For a two dimensional space we have a one-dimensional separator that is a line. Similarly if I continue increasing the dimensions of space let's say a three dimensional space can be separated using a two dimensional plane. This concept can be extended to any P dimensional space.

And we will say that there is a hyperplane of P - 1 dimensions which separates this P dimensional space into two parts. But you may be thinking why are we talking about P dimensional spaces and trying to split the spaces. Let me explain it to you using an example, Suppose I have three variables X1, X2 and the category of the class to which that observation belongs.

X1	X2	Category
87	76	pass
35	54	fail
....	....	....
65	76	pass

Basically we have two predictor variables and one variable is to be predicted. Since we have two predictor variables we can plot the observations on a two dimensional space such as this.

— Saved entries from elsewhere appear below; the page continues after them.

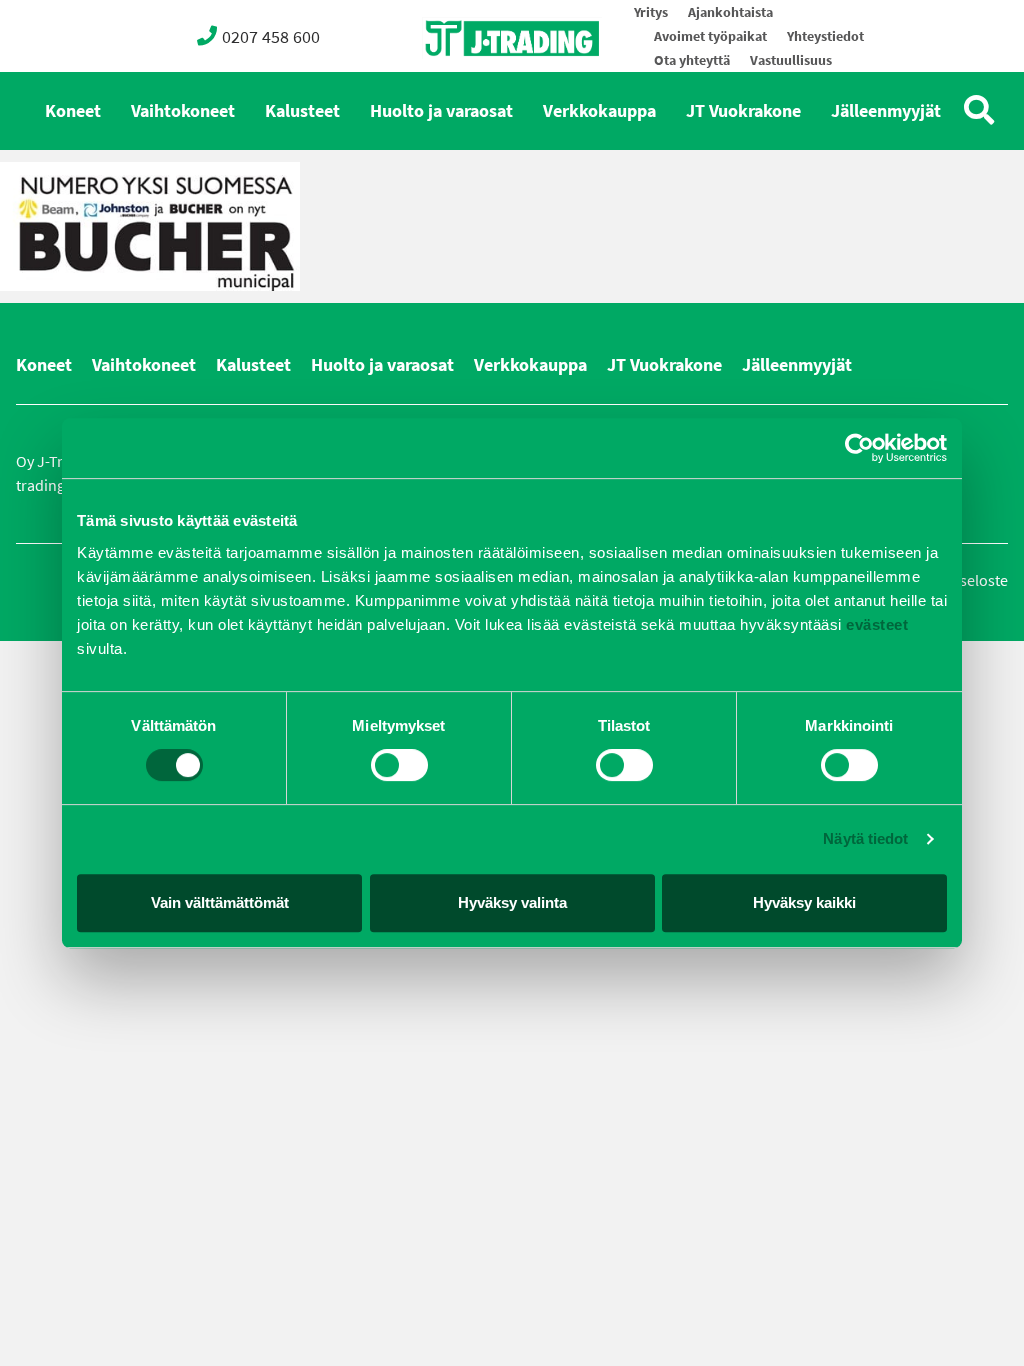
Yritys (651, 12)
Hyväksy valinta (512, 902)
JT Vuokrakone (743, 111)
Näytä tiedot (865, 838)
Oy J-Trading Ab (475, 82)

We can have X1 on the x-axis X2 on the y-axis and color of each point will tell us which class that particular point belongs. We want such a hyperplane which can divide this space into two parts, such that all the blue points are in one part and all the Purple points are in another part. If I am able to find this hyperplane I will have my classifier model with me. Any point which falls on upper side of the hyperplane will be classified as blue or class 1 and anything that falls on lower side of the hyperplane will be classified as purple or Class 2.

How to choose hyperplane?

When the data is perfectly separable we can draw infinite hyperplanes. Just take any hyperplane and make tiny shifts or tiny rotations and you would get more hyperplanes. Here you can see three such hyperplanes in This figure.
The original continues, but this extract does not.